Search code examples
pythonnlptext-processing

How to identify Nouns in string and capitalize them?


I have simple plain text in lower case and no punctuation. Is there any library which can help changing the upper case like where Nouns are or where required? Like names after Mr. and so.? Any solution or guiding hint can be very helpful. for example: in english language in English .. in plain text, at several places are names. and several names needed to be capitalized. like

mr. john is living in canada

to

Mr.

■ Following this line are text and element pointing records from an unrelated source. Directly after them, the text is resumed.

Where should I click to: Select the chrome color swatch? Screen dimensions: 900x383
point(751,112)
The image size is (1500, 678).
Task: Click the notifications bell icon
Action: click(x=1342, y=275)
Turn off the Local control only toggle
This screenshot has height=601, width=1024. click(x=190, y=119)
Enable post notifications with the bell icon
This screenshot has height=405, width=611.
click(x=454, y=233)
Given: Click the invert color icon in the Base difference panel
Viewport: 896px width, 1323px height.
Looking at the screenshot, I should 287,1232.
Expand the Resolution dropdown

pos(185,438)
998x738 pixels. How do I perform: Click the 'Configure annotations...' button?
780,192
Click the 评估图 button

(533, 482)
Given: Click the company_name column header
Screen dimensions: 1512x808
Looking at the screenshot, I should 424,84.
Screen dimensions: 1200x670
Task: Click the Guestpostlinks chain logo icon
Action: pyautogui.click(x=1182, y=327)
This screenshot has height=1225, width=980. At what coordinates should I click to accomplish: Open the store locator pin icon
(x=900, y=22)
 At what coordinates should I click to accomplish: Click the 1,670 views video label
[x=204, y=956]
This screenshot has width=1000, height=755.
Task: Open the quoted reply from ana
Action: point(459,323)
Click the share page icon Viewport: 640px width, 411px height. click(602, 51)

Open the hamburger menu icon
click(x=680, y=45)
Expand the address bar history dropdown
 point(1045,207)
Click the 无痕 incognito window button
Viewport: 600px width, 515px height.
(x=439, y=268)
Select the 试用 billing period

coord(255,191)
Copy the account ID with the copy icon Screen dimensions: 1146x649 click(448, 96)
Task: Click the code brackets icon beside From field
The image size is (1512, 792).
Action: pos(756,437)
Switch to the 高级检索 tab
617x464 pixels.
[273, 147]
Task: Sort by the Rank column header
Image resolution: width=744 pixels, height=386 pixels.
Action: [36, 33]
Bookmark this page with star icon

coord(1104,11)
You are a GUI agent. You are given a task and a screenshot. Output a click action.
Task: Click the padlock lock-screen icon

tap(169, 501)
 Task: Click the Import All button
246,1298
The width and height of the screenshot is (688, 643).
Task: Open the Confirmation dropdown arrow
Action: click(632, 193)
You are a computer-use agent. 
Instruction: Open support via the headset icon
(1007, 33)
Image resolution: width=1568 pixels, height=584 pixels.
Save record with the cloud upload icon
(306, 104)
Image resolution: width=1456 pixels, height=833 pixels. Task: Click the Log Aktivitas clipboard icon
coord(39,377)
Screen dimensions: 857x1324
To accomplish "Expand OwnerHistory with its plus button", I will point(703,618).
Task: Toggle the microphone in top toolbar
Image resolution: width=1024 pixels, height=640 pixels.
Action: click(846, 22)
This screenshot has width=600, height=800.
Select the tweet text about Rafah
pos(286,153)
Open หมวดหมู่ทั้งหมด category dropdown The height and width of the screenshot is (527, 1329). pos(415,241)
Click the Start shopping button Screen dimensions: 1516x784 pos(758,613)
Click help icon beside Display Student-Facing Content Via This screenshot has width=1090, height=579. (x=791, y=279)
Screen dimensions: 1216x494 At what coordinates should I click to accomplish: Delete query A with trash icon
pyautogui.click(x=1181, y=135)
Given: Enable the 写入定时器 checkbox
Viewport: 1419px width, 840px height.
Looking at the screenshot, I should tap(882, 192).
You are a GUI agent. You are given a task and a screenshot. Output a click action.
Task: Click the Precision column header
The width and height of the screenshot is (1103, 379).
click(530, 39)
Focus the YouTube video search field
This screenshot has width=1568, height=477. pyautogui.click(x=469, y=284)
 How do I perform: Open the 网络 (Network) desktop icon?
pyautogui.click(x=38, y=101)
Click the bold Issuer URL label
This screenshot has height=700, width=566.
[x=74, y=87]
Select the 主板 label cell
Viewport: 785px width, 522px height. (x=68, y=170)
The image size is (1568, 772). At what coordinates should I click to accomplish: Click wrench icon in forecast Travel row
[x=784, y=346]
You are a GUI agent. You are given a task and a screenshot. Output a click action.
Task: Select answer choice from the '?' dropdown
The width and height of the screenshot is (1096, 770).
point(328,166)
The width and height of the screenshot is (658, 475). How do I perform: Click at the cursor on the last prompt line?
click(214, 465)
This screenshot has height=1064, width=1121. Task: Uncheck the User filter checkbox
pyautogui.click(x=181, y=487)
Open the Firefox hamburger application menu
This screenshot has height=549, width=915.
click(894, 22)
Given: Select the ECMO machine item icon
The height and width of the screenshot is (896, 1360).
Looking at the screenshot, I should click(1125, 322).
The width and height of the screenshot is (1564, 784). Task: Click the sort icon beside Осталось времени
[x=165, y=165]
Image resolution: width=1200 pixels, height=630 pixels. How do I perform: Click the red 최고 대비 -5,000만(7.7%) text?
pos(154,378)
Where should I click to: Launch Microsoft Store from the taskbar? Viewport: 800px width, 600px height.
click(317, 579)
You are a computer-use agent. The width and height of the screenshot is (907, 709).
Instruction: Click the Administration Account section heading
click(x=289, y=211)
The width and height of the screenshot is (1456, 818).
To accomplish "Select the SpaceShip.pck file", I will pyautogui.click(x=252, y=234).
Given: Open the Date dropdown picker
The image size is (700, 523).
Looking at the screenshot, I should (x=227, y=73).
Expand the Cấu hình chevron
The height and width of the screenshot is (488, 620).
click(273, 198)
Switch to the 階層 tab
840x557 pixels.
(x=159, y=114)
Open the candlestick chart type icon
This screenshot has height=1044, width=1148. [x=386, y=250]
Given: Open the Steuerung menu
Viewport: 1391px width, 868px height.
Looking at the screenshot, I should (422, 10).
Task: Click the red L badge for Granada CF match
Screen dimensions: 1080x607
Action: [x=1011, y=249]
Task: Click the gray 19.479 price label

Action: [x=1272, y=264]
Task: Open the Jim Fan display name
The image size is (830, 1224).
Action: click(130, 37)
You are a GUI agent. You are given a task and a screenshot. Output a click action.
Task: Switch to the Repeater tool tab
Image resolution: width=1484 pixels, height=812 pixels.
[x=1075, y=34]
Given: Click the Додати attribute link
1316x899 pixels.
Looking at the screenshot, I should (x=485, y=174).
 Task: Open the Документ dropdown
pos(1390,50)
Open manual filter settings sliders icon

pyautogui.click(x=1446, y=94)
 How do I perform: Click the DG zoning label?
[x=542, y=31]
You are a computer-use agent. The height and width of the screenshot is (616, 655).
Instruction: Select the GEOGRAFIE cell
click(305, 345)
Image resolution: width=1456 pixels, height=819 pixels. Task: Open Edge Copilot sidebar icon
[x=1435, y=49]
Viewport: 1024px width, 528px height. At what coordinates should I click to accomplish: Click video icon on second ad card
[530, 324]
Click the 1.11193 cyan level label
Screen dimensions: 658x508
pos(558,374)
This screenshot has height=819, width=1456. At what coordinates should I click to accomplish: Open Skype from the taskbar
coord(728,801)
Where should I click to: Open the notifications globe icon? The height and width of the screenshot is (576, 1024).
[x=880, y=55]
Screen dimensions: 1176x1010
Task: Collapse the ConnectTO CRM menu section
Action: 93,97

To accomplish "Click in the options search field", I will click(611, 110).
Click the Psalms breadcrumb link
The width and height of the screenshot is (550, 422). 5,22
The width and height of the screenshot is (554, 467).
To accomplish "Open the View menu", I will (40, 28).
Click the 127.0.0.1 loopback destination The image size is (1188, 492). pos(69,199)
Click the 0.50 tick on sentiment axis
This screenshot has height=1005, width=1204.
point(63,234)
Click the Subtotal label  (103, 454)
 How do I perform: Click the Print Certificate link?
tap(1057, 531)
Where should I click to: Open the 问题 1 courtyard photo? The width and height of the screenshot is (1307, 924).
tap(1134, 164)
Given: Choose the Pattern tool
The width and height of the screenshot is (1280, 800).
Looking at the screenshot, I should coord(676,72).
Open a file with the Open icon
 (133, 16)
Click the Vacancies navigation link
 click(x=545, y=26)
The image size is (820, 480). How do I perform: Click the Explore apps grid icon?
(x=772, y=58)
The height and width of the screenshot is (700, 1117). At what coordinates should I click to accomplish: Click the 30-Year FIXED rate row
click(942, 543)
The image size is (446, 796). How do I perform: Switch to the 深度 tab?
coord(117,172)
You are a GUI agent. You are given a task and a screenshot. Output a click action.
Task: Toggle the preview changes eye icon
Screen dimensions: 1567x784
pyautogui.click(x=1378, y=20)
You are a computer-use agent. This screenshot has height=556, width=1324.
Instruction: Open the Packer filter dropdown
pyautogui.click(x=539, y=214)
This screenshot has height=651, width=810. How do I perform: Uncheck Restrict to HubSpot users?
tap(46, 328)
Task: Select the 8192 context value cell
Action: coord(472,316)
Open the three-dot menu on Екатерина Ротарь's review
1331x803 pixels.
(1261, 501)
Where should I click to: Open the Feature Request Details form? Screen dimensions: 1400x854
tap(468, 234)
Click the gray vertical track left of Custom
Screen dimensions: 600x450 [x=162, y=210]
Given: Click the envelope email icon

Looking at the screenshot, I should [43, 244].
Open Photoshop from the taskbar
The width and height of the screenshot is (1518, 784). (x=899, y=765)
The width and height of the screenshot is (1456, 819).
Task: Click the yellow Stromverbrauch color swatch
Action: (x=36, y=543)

John is living in Canada

Solution

  • Here is a workaround using nltk library to identify nouns using pos_tag feature:

    #Import nltk modules
    
    import nltk
    from nltk.tokenize import word_tokenize
    from nltk.tag import pos_tag
    
    text = "mr. john is living in canada"
    
    #Define a function to extract nouns from the string
    
    def ExtractNoun(sentence):
        sentence = nltk.word_tokenize(sentence)
        sentence = nltk.pos_tag(sentence)
        return sentence
    
    sent = ExtractNoun(text)
    
    #This will return a tuple of tokens and tags
    
    print(sent)
    [('mr.', 'NN'), ('john', 'NN'), ('is', 'VBZ'), ('living', 'VBG'), ('in', 'IN'), ('canada', 'NN')]
    
    #Create a list of nouns
    
    nn = [i[0] for i in sent if i[1] == 'NN']
    
    #Capitalize the nouns which are matching with the list
    
    text_cap = " ".join([x.capitalize() if x in nn else x for x in text.split()])
    print(text_cap)
    
    'Mr. John is living in Canada'
    

    Hope this works!!